• WORK REQUIRED: Gather each line in the entries that includes the string "Given".

Start of INPUT

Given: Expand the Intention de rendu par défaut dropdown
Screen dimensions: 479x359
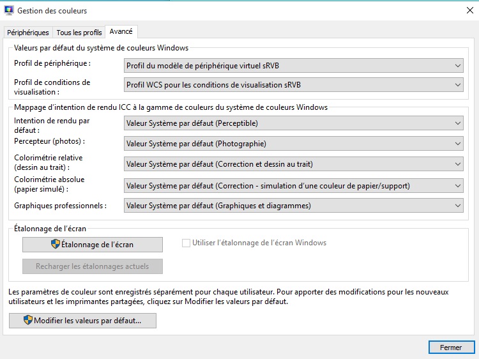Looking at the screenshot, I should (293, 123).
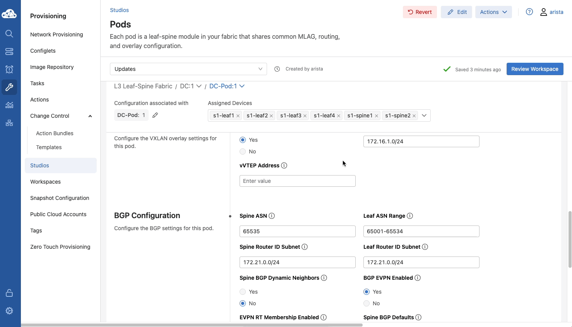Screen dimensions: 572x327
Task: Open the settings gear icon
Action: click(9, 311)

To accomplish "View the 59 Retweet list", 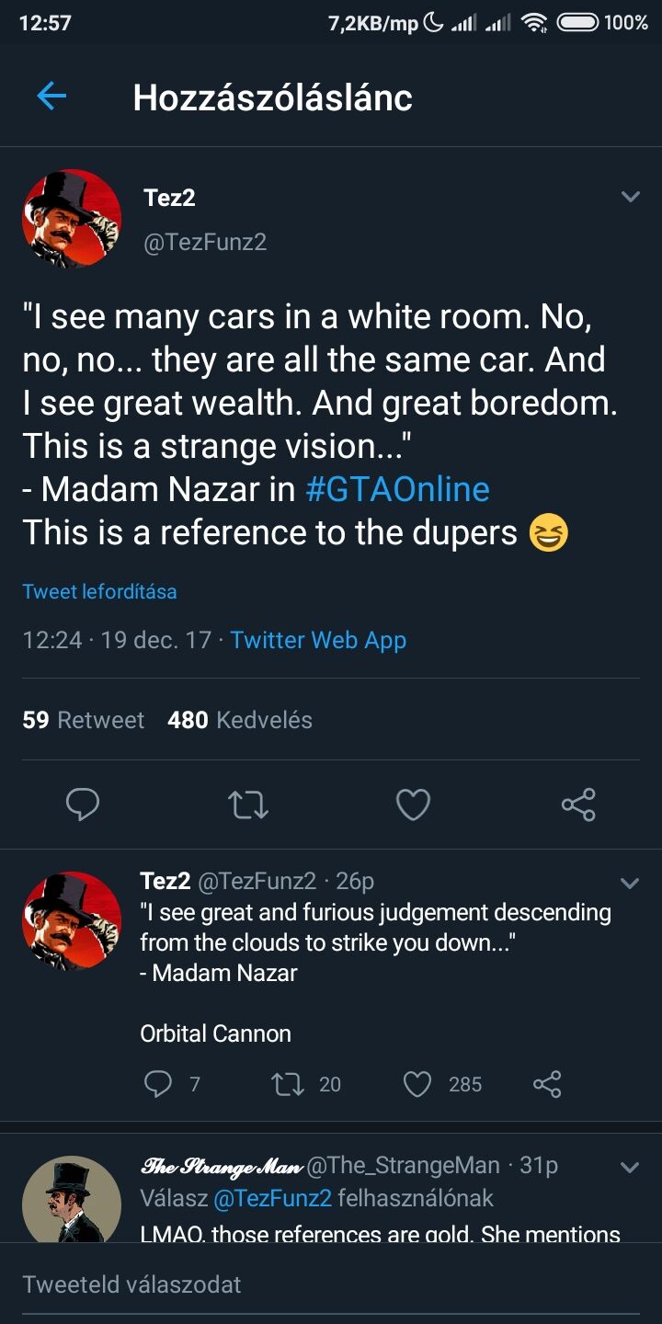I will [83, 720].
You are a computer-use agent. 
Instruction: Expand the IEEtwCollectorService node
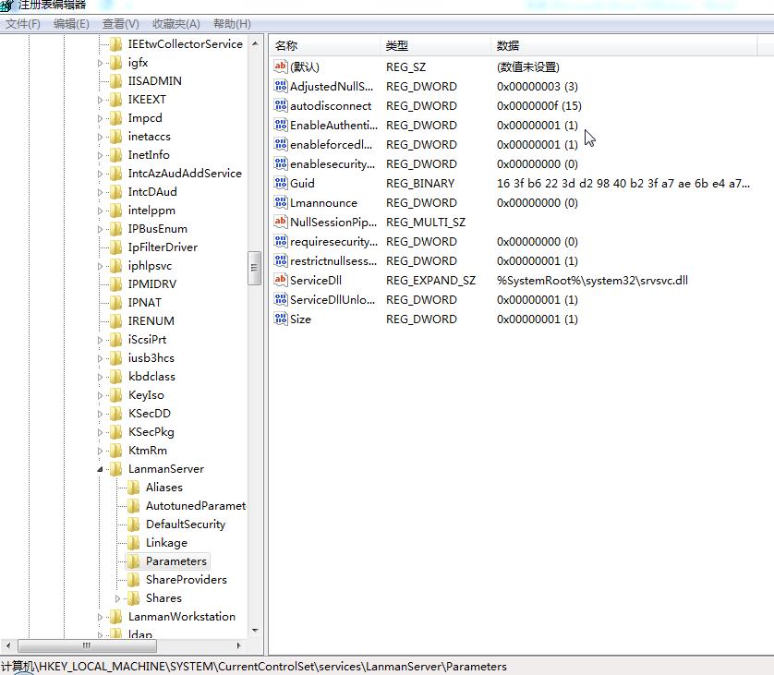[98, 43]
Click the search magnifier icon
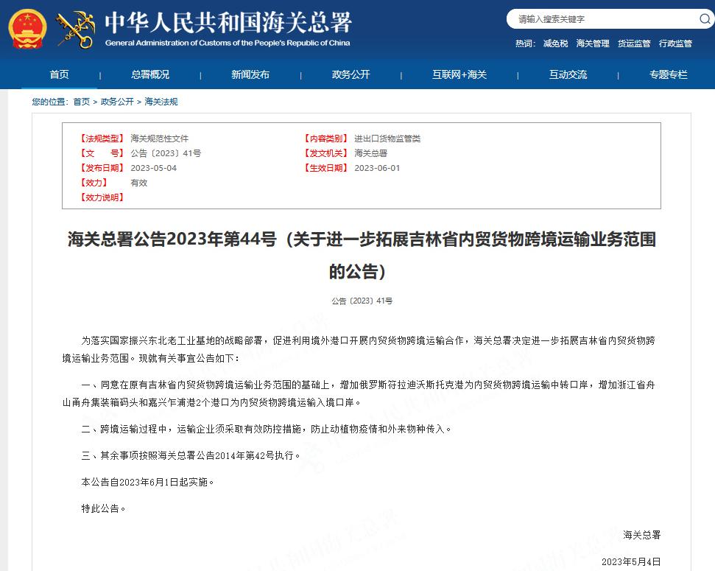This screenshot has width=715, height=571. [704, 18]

End of INPUT
Start of INPUT

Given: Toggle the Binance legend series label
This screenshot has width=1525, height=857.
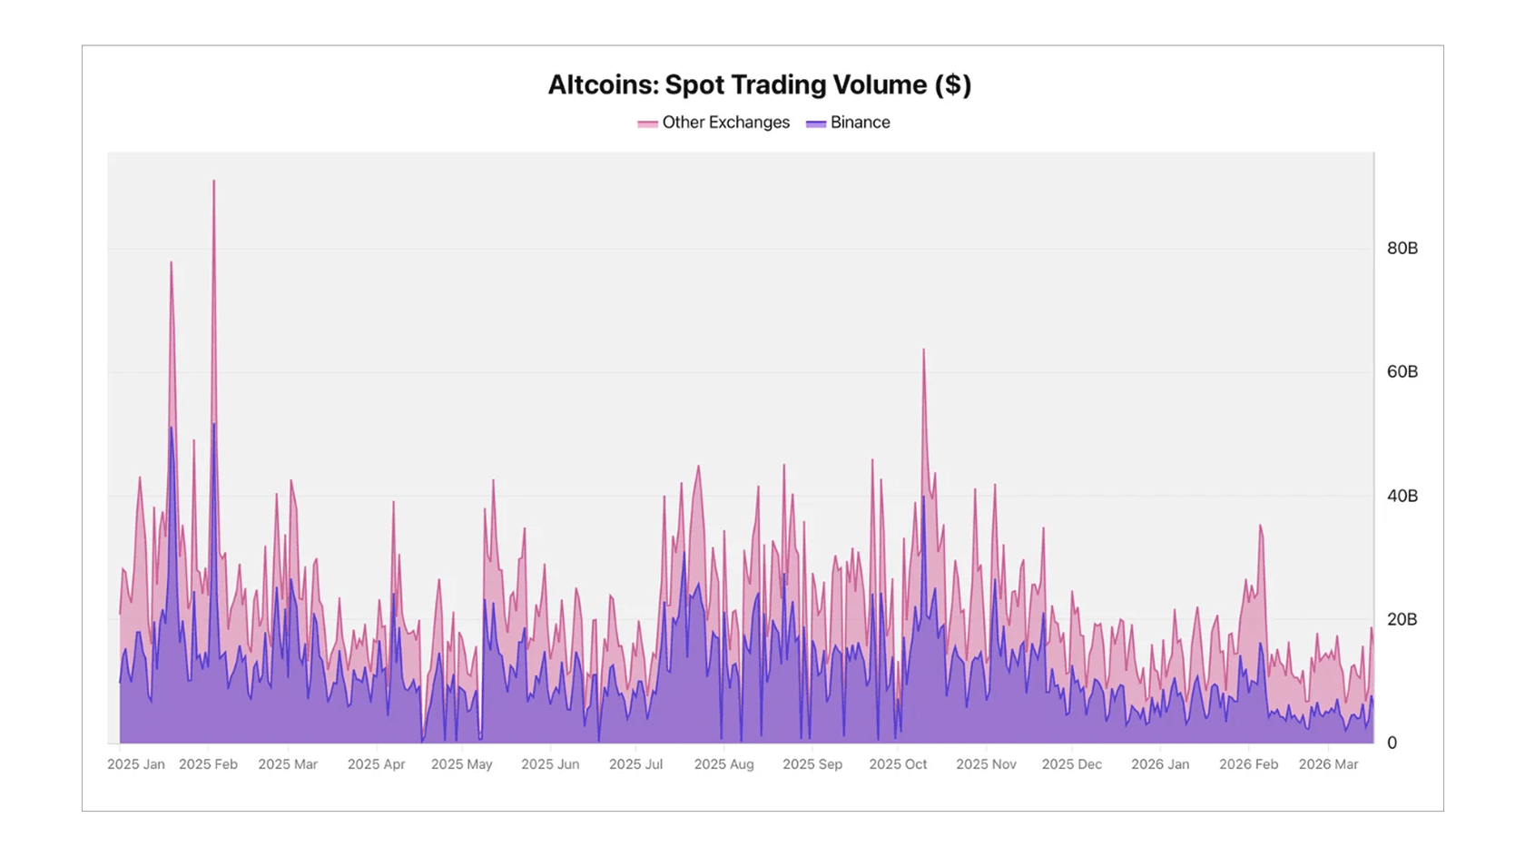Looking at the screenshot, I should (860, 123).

End of INPUT

• FINAL ANSWER:
Given: Expand the Intention de rendu par défaut dropdown
Given: Toggle the Binance legend series label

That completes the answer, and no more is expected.